## TEXTAUSSCHNITT
20 Spätibekanntschaften später treibt mich die Wut nach Hause ans Telefon und in die Warteschleife der DHL-Hotline. Offenbar haben die DHL und ich unterschiedliche Auffassungen davon, was »erfolgreich zugestellt« bedeutet.

Meine ersten Hotlineversuche führen mich zu einer stoisch-elektronischen Stimme, von der ich dieselbe Antwort bekomme, wie auch schon bei der Sendungsverfolgung: »Ihr Paket wurde erfolgreich zugestellt an: Nachbar Kiosk Akbulut«. Wo auch immer sich dieser Kiosk Akbulut befindet, mein Nachbar ist er sicher nicht, das wüsste ich inzwischen. Als ich endlich eine Frau am Telefon habe, versuche ich ihr genau das zu erklären und frage nach der Adresse des Kiosks. Wie naiv von mir, zu glauben, dass das so einfach geht.

»Die Adresse ist nicht hinterlegt.« Auf meine Nachfrage, ob das nicht aber eigentlich die Aufgabe der DHL wäre, zu wissen, wo sich mein Paket befindet, schließlich könne ja der Zusteller nicht einfach mein Paket irgendwo abgeben ohne, dass jemand etwas davon weiß, wird die Callcenter-Dame ungehalten.

## ERFASSTE DATEN
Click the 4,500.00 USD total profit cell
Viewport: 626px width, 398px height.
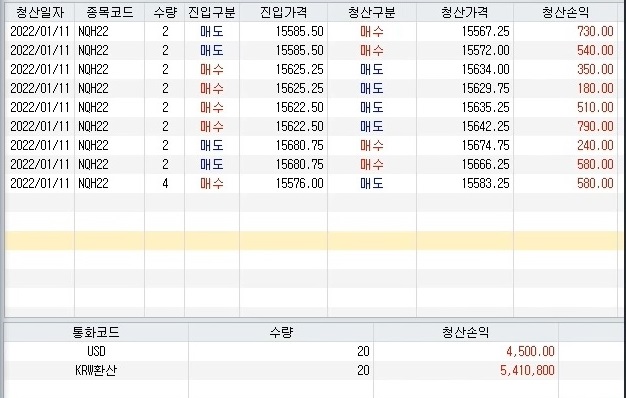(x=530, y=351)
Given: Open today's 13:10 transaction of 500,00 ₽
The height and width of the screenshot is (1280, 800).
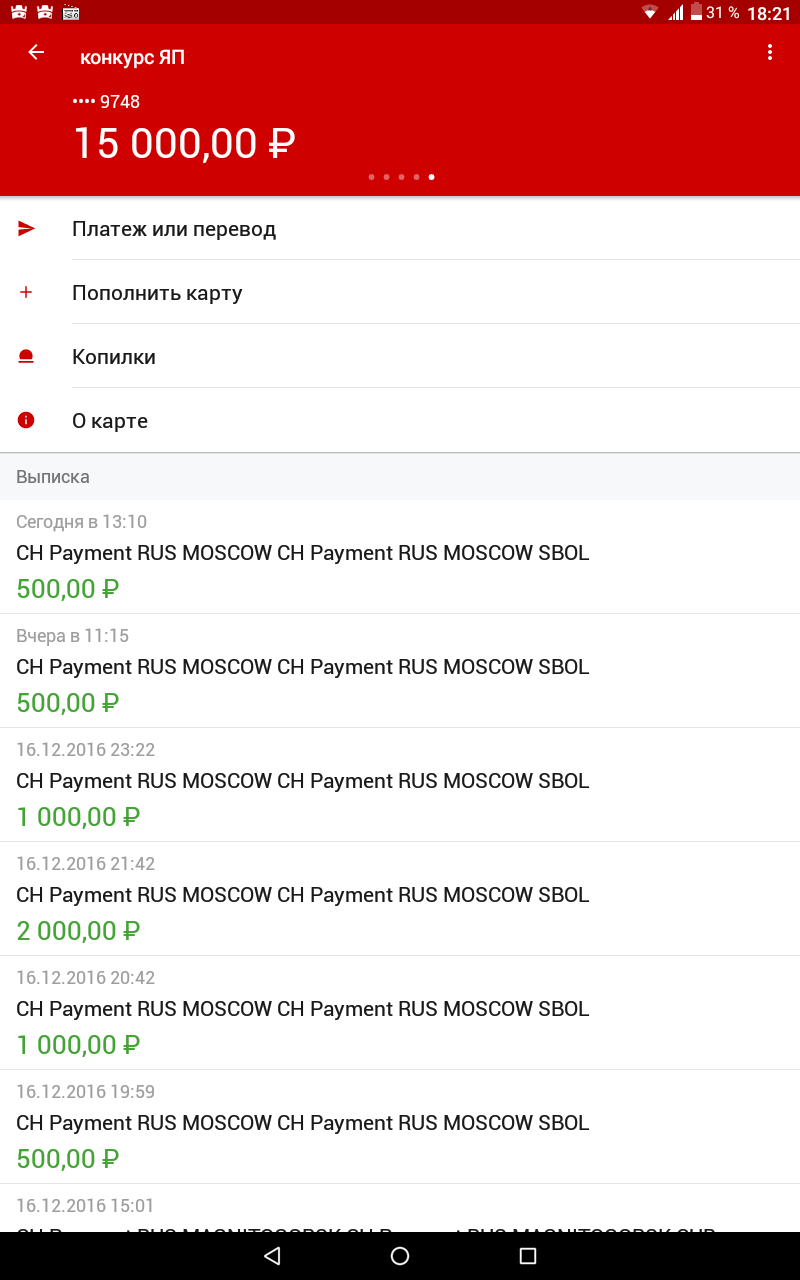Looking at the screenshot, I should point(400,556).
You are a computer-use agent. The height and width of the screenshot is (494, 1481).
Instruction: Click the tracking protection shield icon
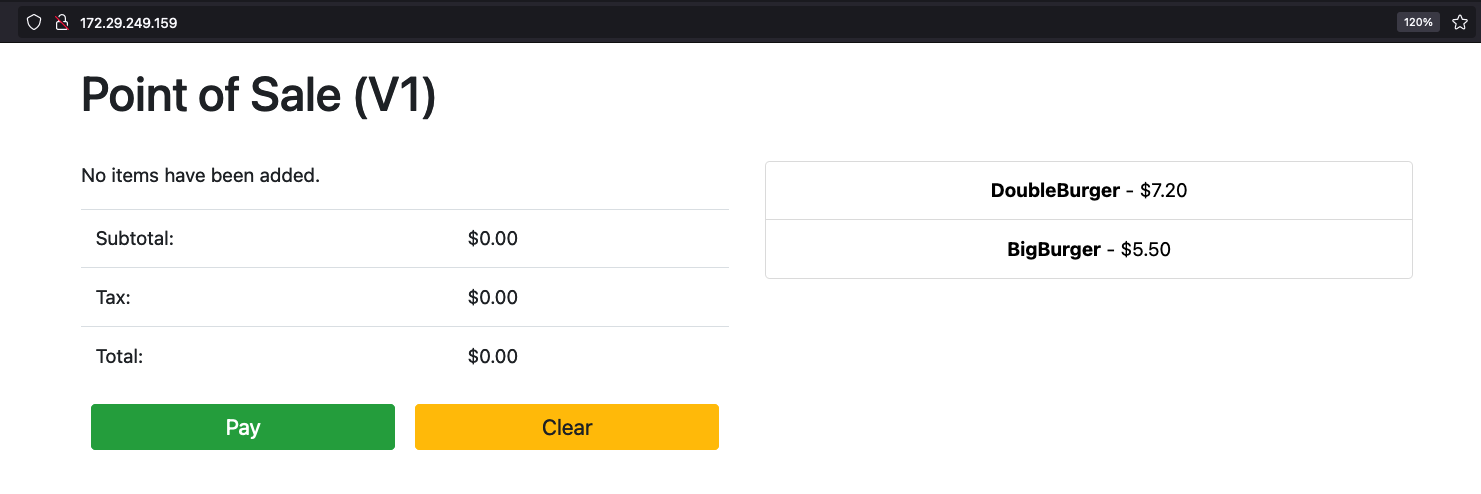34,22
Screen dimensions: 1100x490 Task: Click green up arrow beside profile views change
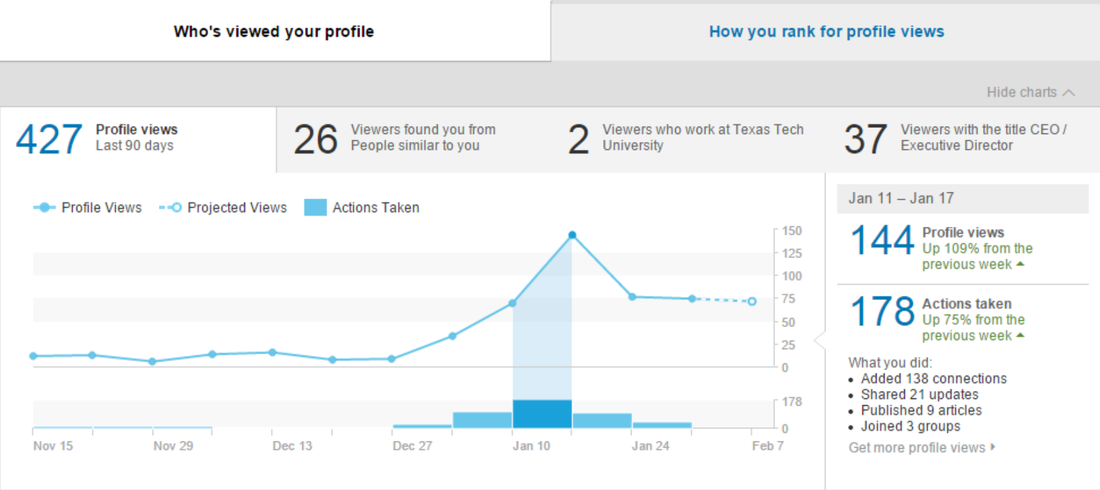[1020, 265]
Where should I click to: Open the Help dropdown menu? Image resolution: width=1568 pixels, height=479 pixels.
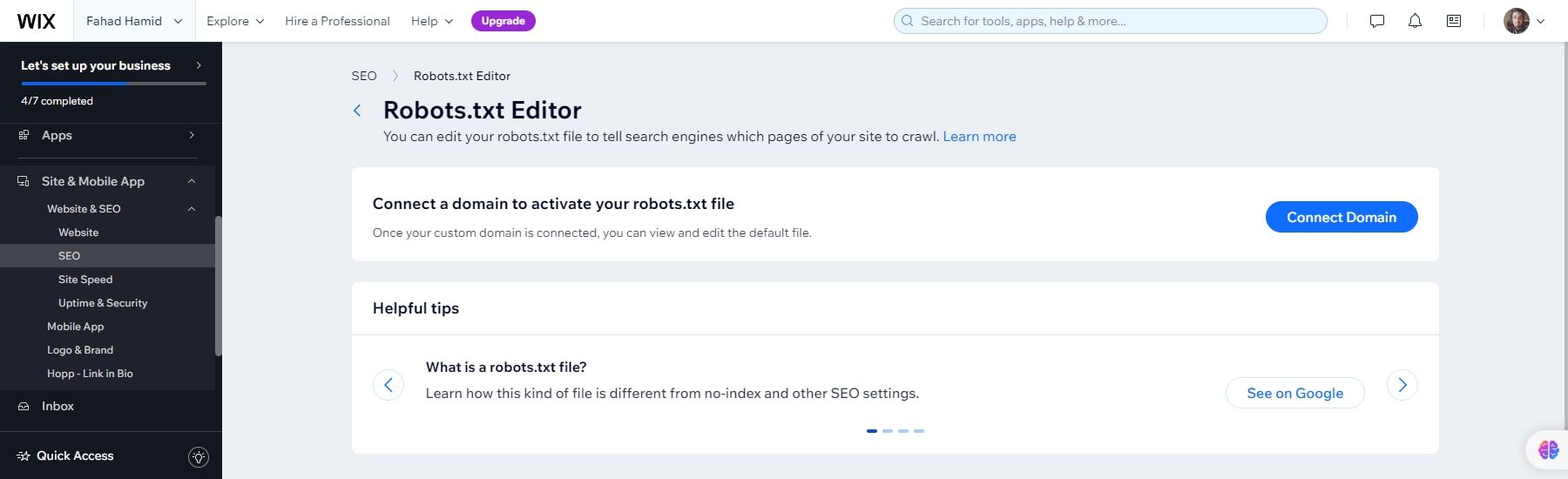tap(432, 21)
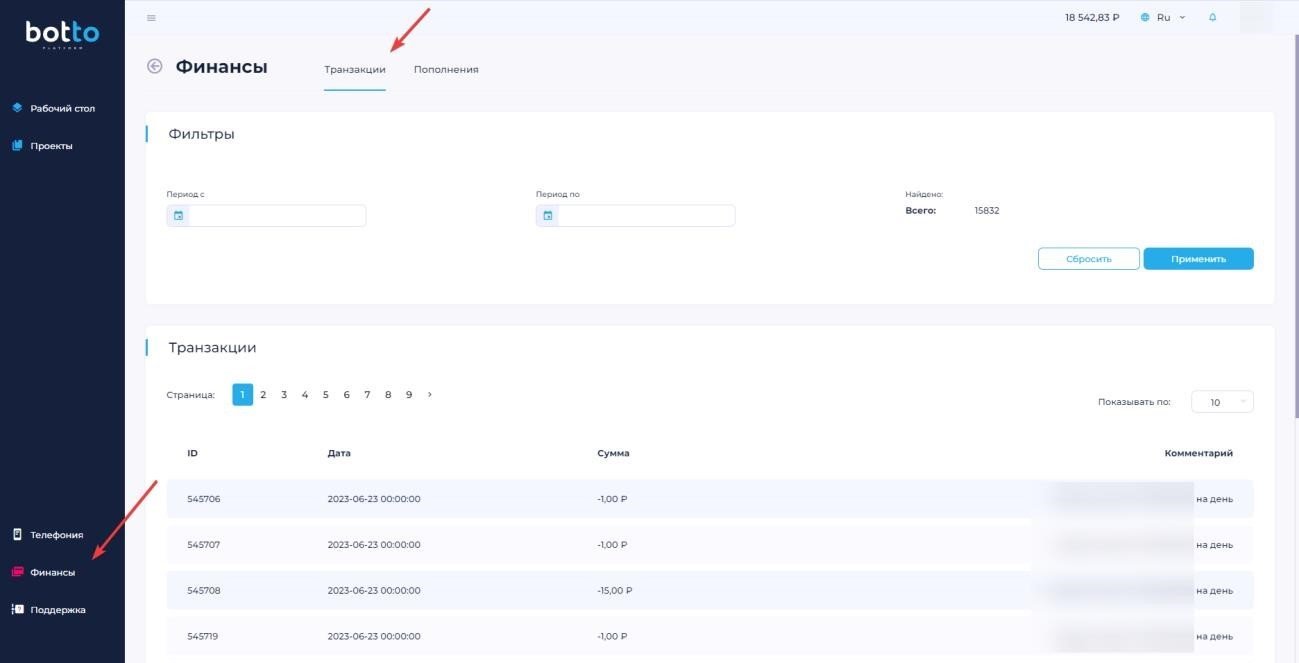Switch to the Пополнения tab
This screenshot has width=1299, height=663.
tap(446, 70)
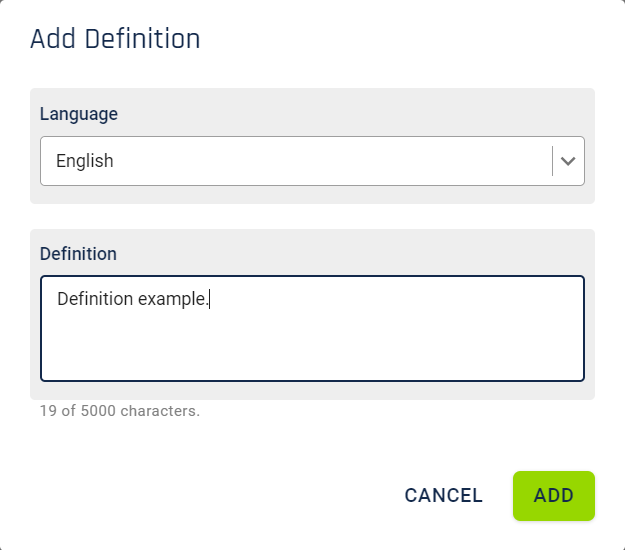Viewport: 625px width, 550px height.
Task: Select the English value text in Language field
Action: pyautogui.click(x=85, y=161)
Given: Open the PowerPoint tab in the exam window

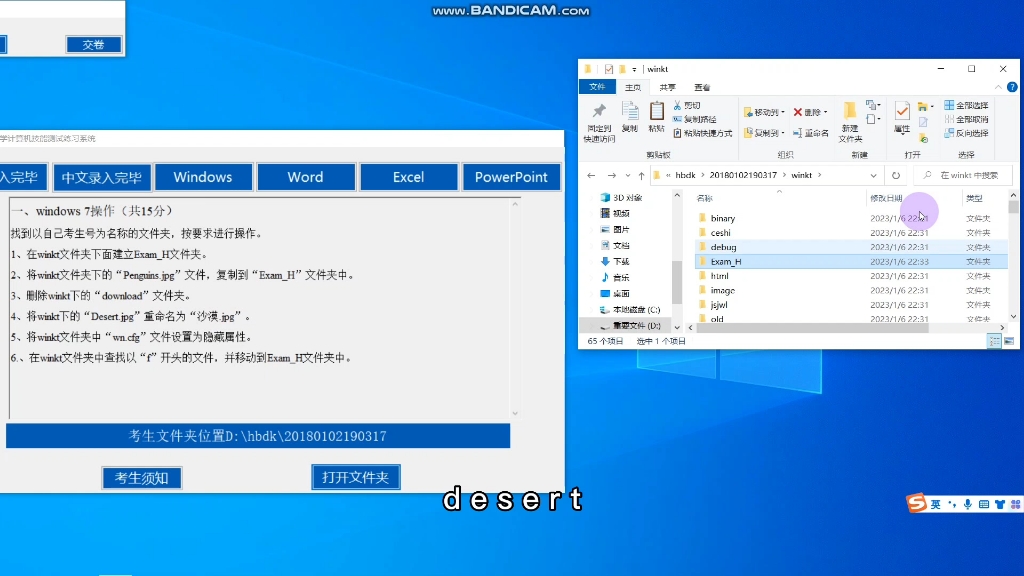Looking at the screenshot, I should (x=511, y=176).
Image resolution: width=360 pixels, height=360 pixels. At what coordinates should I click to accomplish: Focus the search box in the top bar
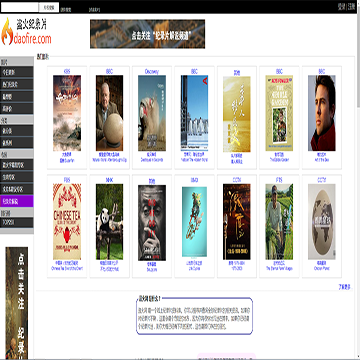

## ZU ERLEDIGEN
1. An wen wurde das Paket laut der Sendungsverfolgung im Textausschnitt zugestellt?
2. Ändere im Textausschnitt die Passage, die bei den Worten „Meine ersten Hotlineversuche“ beginnt und nach „die Callcenter-Dame ungehalten.“ endet, indem du „Callcenter-Dame“ durch „Telefonistin“ ersetzt.

## DIE LÖSUNGEN
1. An »Nachbar Kiosk Akbulut«.

2.
Meine ersten Hotlineversuche führen mich zu einer stoisch-elektronischen Stimme, von der ich dieselbe Antwort bekomme, wie auch schon bei der Sendungsverfolgung: »Ihr Paket wurde erfolgreich zugestellt an: Nachbar Kiosk Akbulut«. Wo auch immer sich dieser Kiosk Akbulut befindet, mein Nachbar ist er sicher nicht, das wüsste ich inzwischen. Als ich endlich eine Frau am Telefon habe, versuche ich ihr genau das zu erklären und frage nach der Adresse des Kiosks. Wie naiv von mir, zu glauben, dass das so einfach geht.

»Die Adresse ist nicht hinterlegt.« Auf meine Nachfrage, ob das nicht aber eigentlich die Aufgabe der DHL wäre, zu wissen, wo sich mein Paket befindet, schließlich könne ja der Zusteller nicht einfach mein Paket irgendwo abgeben ohne, dass jemand etwas davon weiß, wird die Telefonistin ungehalten.